Sebbene non tutti ne abbiamo piena consapevolezza, il cibo e tutto ciò che è connesso all’alimentazione hanno un ruolo predominante nelle nostre vite quotidiane; ciò è determinato non solo da un fabbisogno meramente fisiologico ma anche da una necessità affettiva ed emotiva. Diversi studi fino ad oggi hanno dimostrato che i meccanismi coinvolti nella nostra relazione con il cibo sono innumerevoli senza, quindi, trascurare quelli di origine più squisitamente psicologica. A partire dall’allattamento, fino a quando poi il bambino siederà a tavola e più tardi ancora sarà esso stesso a veicolare il cibo, l’alimentazione è simbolo di armonia famigliare, piacere, socializzazione e soddisfazione emotiva e mentale. Dunque, nel corso della nostra vita, sperimentiamo gli effetti che il cibo ha, non solo nel nostro corpo ma, anche sulle nostre emozioni ed i pensieri ad essi correlati.
Alla luce di ciò, spesso può accadere di mangiare non per un fabbisogno fisiologico ma in risposta a particolari sentimenti come rabbia, tristezza o a certe sensazioni così definite di “vuoto interiore”. Questi episodi vengono inclusi nel fenomeno denominato “Emotional Eating” in cui, talvolta, si verifica un eccesso di alimentazione irregolare dove a predominare è l’esplosione delle emozioni sul bisogno reale del corpo. Al sopraggiungere dell’emozione spiacevole – non identificata nello stesso istante – si cede all’istinto che induce alla ricerca di cibi cosiddetti “confortevoli” che, di fatto, nell’immediato accolgono quel bisogno. Successivamente, emergono sensi di colpa e sensazioni di frustrazione legati ad un tentativo di soffocamento delle emozioni forti e dolorose e di evitamento dei pensieri ingombranti.
La relazione tra corpo e mente è quindi bidirezionale, l’uno influenza l’altro e, spesso, il rischio è di dar vita ad un circolo vizioso in cui i bisogni di entrambe le parti si fondono. Tra le tecniche di terza generazione che, come dimostrato, hanno una certa efficacia nell’acquisizione di consapevolezza rispetto alla propria esperienza in termini di bisogni e necessità, è la Mindful Eating (Kabat-Zinn).

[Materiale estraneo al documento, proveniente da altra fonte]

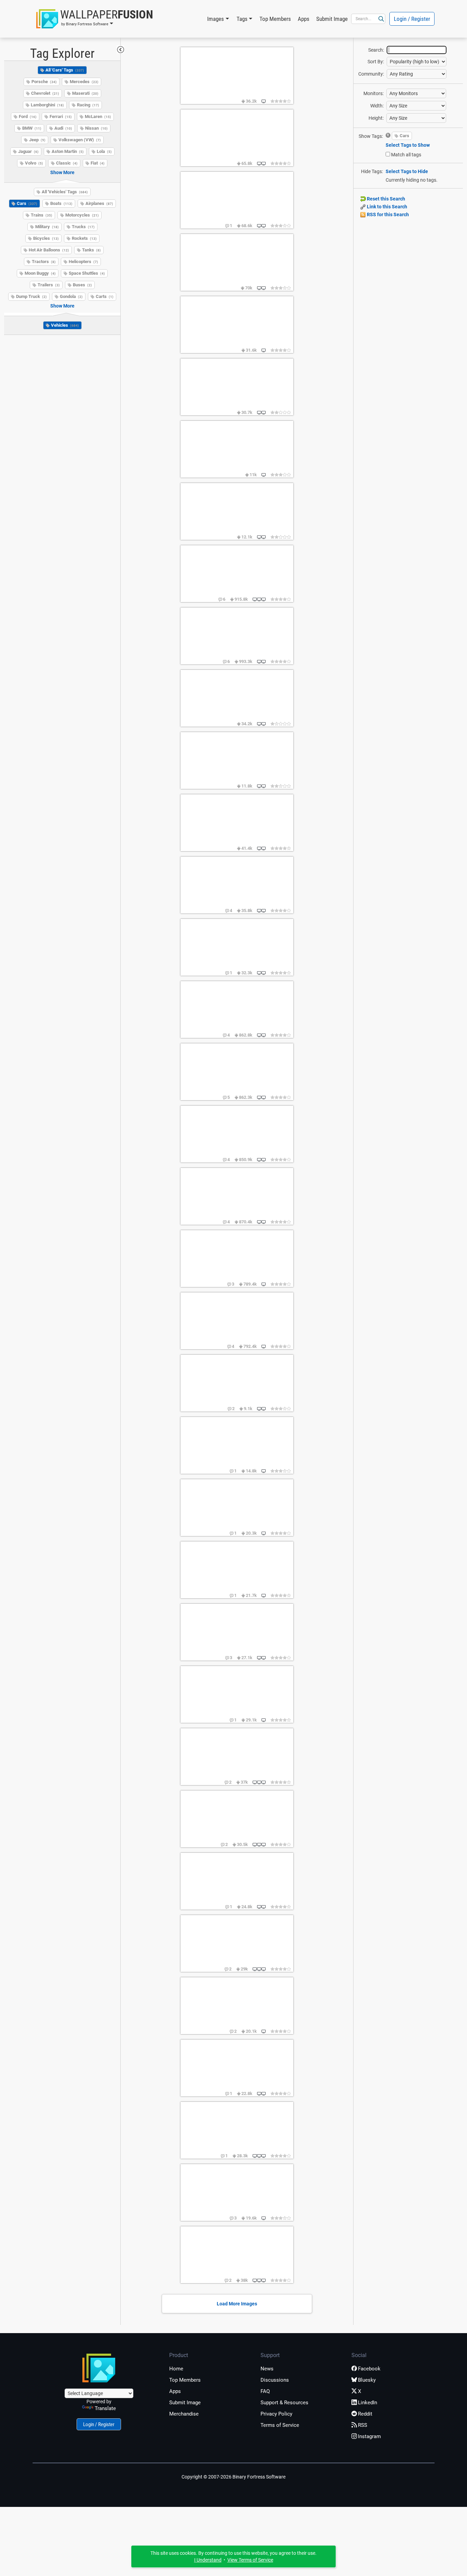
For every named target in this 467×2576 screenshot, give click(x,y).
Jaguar (28, 151)
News (267, 2369)
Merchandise (184, 2414)
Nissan (96, 128)
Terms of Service (280, 2425)
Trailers (49, 284)
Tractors (44, 261)
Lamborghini (47, 104)
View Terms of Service (250, 2560)
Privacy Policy (276, 2414)
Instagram (369, 2436)
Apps (303, 18)
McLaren (98, 116)
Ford (28, 116)
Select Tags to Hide (407, 171)
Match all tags (406, 154)
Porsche (44, 81)
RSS (362, 2425)
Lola (104, 151)
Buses (82, 284)
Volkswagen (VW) (79, 139)
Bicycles (46, 238)
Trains (41, 215)
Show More (62, 172)
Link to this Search (386, 206)
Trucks (83, 226)
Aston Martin (68, 151)
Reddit (365, 2414)
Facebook (369, 2369)
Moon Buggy (40, 273)
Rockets (84, 238)
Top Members (275, 18)
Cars (27, 203)
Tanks (91, 249)
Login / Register (412, 18)
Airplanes (99, 203)
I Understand (208, 2560)
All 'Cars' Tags (64, 70)
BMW (31, 128)
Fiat (98, 163)
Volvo (34, 163)
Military (47, 226)
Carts (105, 296)
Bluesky (367, 2380)
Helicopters (83, 261)
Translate (105, 2408)
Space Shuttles (87, 273)
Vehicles (65, 325)
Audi (63, 128)
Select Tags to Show (408, 145)
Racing (88, 104)
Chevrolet (45, 93)
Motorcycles (82, 215)
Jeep (37, 139)
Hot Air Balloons (49, 249)
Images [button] (215, 18)
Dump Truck (31, 296)
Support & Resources (284, 2402)
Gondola (71, 296)
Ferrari (61, 116)
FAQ (265, 2391)
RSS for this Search (387, 214)
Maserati (85, 93)
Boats (61, 203)
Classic (67, 163)
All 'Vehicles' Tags (65, 191)
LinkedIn (367, 2402)
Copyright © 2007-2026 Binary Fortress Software (233, 2477)
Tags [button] (242, 18)
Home (176, 2369)
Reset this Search (385, 198)
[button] (94, 19)
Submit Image (332, 18)
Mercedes (84, 81)
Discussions (275, 2380)
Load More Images (237, 2303)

Si tratta di un approccio consapevole al cibo attraverso cui ci si avvicina con le abilità di: osservare, descrivere e partecipare. L’obiettivo è quello di allenare la nostra mente ed il nostro corpo ad utilizzare tutti e cinque i nostri sensi quando si entra in relazione con il cibo, ascoltando ed entrando contemporaneamente in connessione con i nostri stati interni. Attraverso tale tecnica, dunque, è possibile dirigere l’attenzione al momento presente – qui e ora – connettendosi con le corrispondenti sensazioni dell’istante, assumendo un atteggiamento non giudicante.
La Mindful Eating non prescrive quanto, quando e cosa mangiare ma insegna come mangiare. Così, l’esperienza che si fa con il cibo è intensa, piena e vera. Si impara ad osservare ciò che si mangia, a sentirne i profumi, la consistenza e a gustare i sapori che sprigionano da ogni pasto.
Oltretutto, il programma di Mindful Eating contribuisce ad allenare le abilità di regolazione emotiva in ogni comportamento alimentare problematico come nel caso della bulimia nervosa e nel disturbo da alimentazione incontrollata. In questi casi, viene appreso a disinnescare gli impulsi e i comportamenti automatici favorendo, invece, strategie più adattive e salutari.